** Opening Supplied information block **

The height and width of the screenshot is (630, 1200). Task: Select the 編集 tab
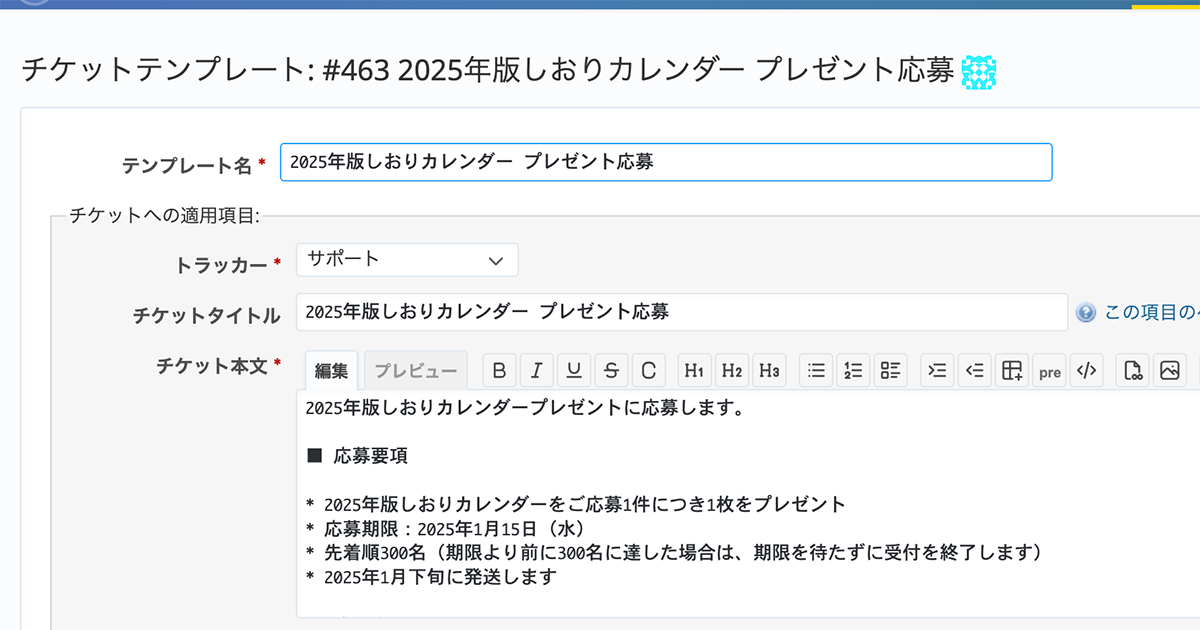[331, 369]
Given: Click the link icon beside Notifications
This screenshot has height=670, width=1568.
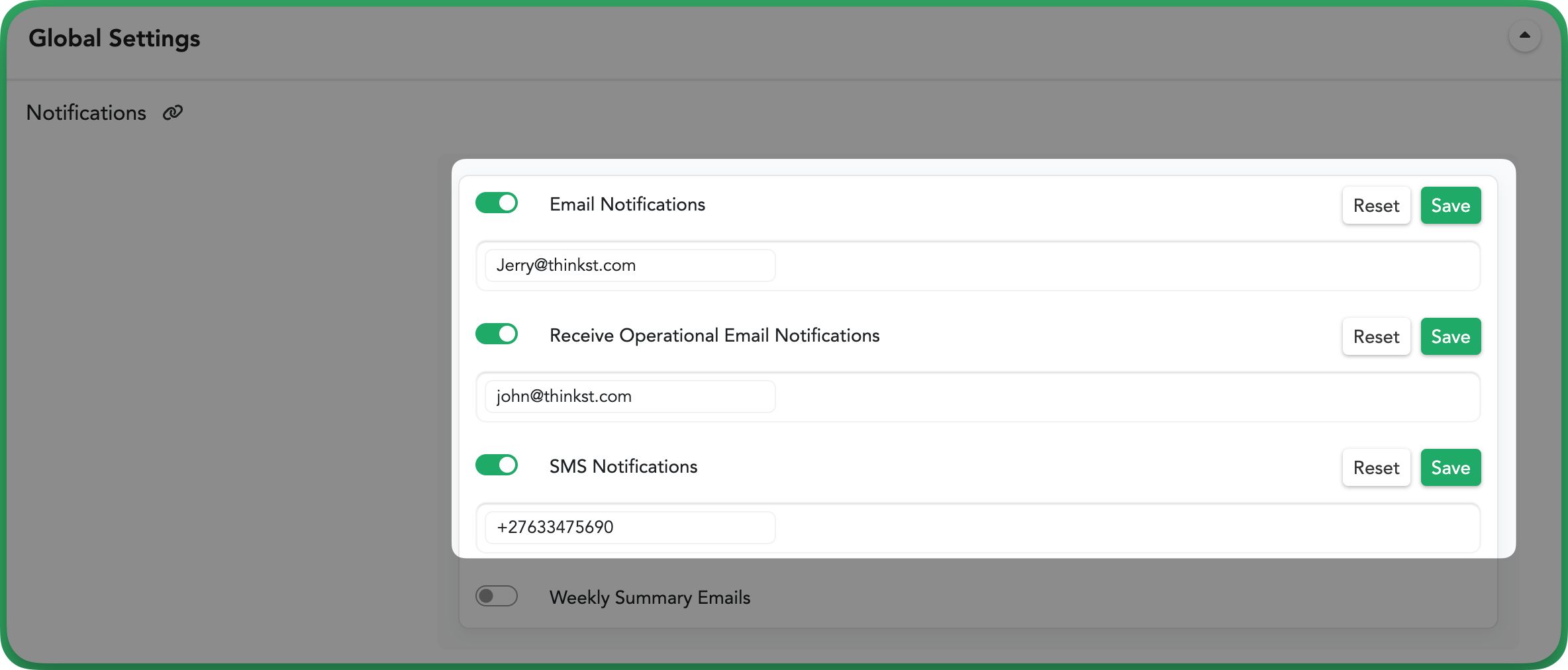Looking at the screenshot, I should coord(173,113).
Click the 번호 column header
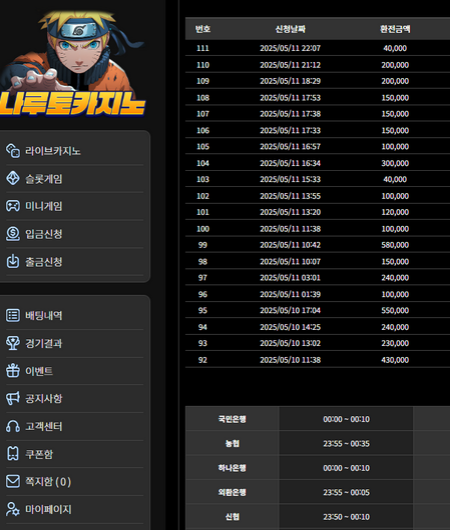This screenshot has height=530, width=450. coord(203,29)
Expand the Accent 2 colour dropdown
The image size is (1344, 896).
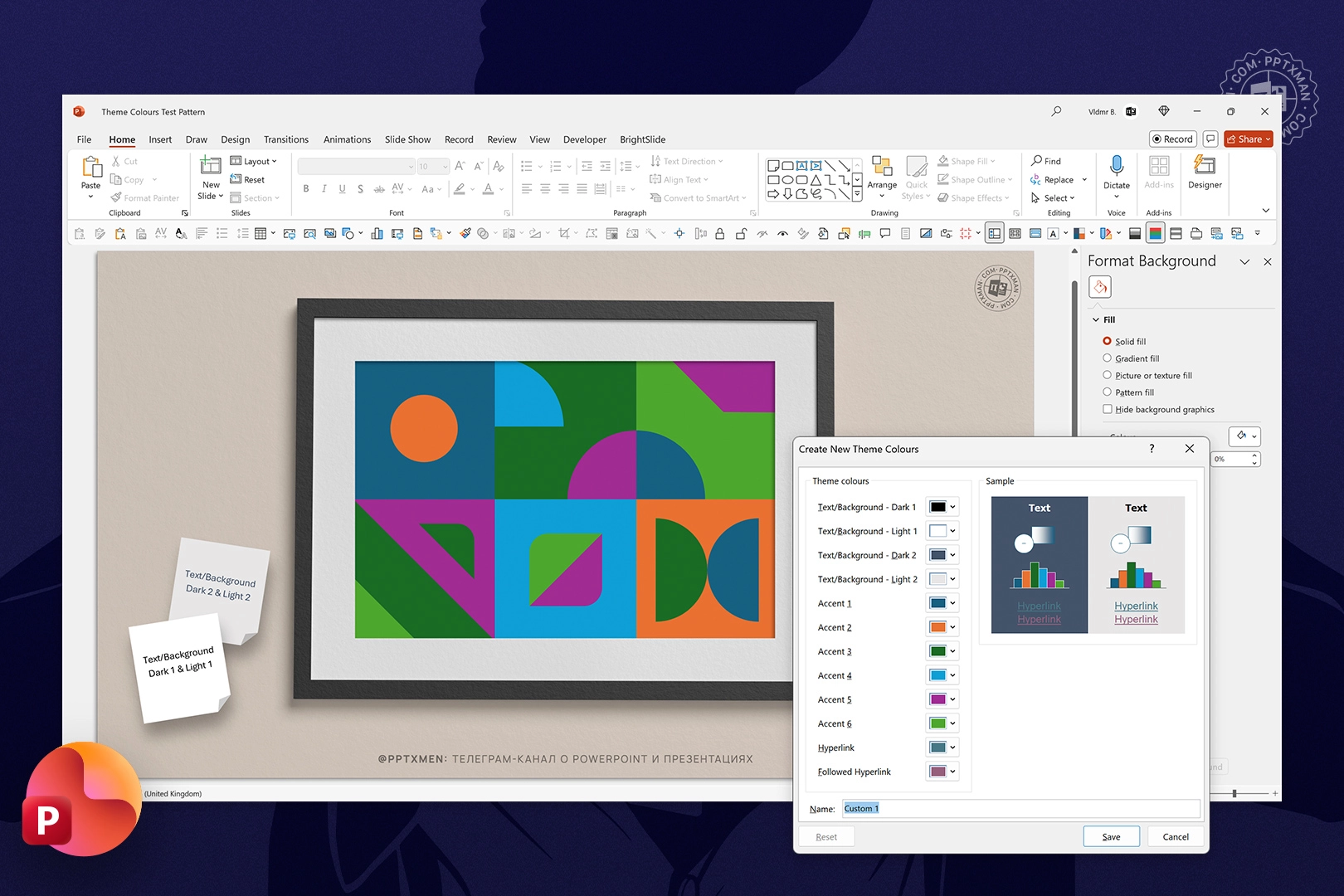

** Closing Supplied information block **

Nothing but the pictures should be left out when the records are retyped exactly.

▶ **Task response**
The height and width of the screenshot is (630, 1200). Task: Select the 編集 tab
[331, 369]
Given: Click the link icon beside Notifications
This screenshot has height=670, width=1568.
Looking at the screenshot, I should coord(173,113).
Click the 번호 column header
This screenshot has height=530, width=450. coord(203,29)
Expand the Accent 2 colour dropdown
The image size is (1344, 896).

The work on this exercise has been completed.